California Workers Compensation Decisions
Feb 18, 2022
No. ADJ13545767 (Cal. W.C.A.B. Feb. 18, 2022)

Opinion


ALVARO MUNOZ, Applicant v. CASCADE DRILLING; ESIS; ACE AMERICAN INSURANCE COMPANY, Defendants No. ADJ13545767 California Workers Compensation Decisions Workers’ Compensation Appeals Board State of California February 18, 2022

Sacramento District Office

OPINION AND ORDER GRANTING PETITION FOR RECONSIDERATION AND DECISION AFTER RECONSIDERATION

KATHERINE ZALEWSKI, CHAIR

Defendant seeks removal in response to the Finding of Facts and Order (F&O), issued by the workers’ compensation administrative law judge (WCJ) on December 6, 2021, wherein the WCJ ordered a replacement Qualified Medical Examiner (QME) panel in the Specialty of Pain Medicine.

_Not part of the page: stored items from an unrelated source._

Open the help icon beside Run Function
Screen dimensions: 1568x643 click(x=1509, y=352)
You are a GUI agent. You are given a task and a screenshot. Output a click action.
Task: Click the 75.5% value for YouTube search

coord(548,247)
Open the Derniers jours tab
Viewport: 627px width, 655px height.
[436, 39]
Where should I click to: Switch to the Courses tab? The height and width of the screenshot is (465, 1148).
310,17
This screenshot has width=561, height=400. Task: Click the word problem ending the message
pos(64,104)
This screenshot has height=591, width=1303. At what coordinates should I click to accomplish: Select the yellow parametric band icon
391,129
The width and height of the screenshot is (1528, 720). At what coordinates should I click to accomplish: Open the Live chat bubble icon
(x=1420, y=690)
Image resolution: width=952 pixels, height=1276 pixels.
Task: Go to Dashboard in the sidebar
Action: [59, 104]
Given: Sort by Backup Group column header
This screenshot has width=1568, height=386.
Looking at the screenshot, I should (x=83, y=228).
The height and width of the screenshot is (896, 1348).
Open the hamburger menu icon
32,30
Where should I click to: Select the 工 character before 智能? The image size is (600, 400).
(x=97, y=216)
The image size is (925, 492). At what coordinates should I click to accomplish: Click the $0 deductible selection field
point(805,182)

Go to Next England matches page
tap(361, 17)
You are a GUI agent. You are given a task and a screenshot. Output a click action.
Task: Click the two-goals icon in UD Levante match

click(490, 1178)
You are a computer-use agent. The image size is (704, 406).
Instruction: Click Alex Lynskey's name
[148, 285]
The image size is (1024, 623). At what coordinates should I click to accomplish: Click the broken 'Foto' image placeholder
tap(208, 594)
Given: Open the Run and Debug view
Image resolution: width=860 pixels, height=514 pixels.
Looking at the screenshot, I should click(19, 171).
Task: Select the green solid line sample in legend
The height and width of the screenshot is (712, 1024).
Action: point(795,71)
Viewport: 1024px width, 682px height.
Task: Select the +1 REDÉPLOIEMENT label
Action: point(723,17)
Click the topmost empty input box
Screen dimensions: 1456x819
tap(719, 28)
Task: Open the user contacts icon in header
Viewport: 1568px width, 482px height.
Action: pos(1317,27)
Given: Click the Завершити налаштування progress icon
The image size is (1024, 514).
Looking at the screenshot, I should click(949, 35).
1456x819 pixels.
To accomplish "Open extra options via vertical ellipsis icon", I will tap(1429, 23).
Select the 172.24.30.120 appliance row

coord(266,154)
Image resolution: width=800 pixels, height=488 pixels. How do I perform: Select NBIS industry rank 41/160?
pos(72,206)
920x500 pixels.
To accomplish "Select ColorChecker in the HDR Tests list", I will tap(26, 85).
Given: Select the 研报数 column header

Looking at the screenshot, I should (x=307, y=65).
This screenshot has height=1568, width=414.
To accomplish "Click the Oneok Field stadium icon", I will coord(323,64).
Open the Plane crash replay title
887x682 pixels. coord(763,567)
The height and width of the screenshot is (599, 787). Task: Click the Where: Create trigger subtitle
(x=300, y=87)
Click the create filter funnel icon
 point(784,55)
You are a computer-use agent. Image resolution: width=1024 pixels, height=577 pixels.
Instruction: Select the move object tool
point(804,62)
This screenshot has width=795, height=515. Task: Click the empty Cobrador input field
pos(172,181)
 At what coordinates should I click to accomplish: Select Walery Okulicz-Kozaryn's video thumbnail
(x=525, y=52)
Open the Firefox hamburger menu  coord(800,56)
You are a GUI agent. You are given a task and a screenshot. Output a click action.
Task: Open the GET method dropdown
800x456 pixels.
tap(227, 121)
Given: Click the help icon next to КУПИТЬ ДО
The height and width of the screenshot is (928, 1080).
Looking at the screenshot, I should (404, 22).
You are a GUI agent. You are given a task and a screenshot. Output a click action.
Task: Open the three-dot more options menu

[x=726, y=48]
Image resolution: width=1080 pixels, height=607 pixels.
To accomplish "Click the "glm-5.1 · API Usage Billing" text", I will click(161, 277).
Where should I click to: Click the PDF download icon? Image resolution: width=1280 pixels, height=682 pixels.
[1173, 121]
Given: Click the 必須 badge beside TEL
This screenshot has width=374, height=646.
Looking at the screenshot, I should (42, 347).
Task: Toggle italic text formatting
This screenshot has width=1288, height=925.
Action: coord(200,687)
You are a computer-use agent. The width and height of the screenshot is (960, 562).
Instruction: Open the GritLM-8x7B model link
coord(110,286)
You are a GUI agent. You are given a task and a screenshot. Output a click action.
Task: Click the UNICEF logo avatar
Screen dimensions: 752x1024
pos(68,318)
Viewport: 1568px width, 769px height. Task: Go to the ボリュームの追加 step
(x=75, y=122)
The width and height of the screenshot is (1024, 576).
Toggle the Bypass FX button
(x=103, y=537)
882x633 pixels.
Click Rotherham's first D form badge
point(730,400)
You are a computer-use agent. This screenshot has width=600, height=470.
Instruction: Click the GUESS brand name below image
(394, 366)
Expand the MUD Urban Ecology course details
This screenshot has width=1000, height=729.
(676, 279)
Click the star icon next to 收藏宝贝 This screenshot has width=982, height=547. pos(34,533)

Defendant contends that it suffered significant prejudice and irreparable harm due to the arbitrary and selective enforcement of AD Rule 31.5. (Cal. Code Regs., tit. 8, § 31.5.)

We have not received an answer.

The WCJ issued a Report and Recommendation on Petition for Removal (Report) recommending that we deny removal.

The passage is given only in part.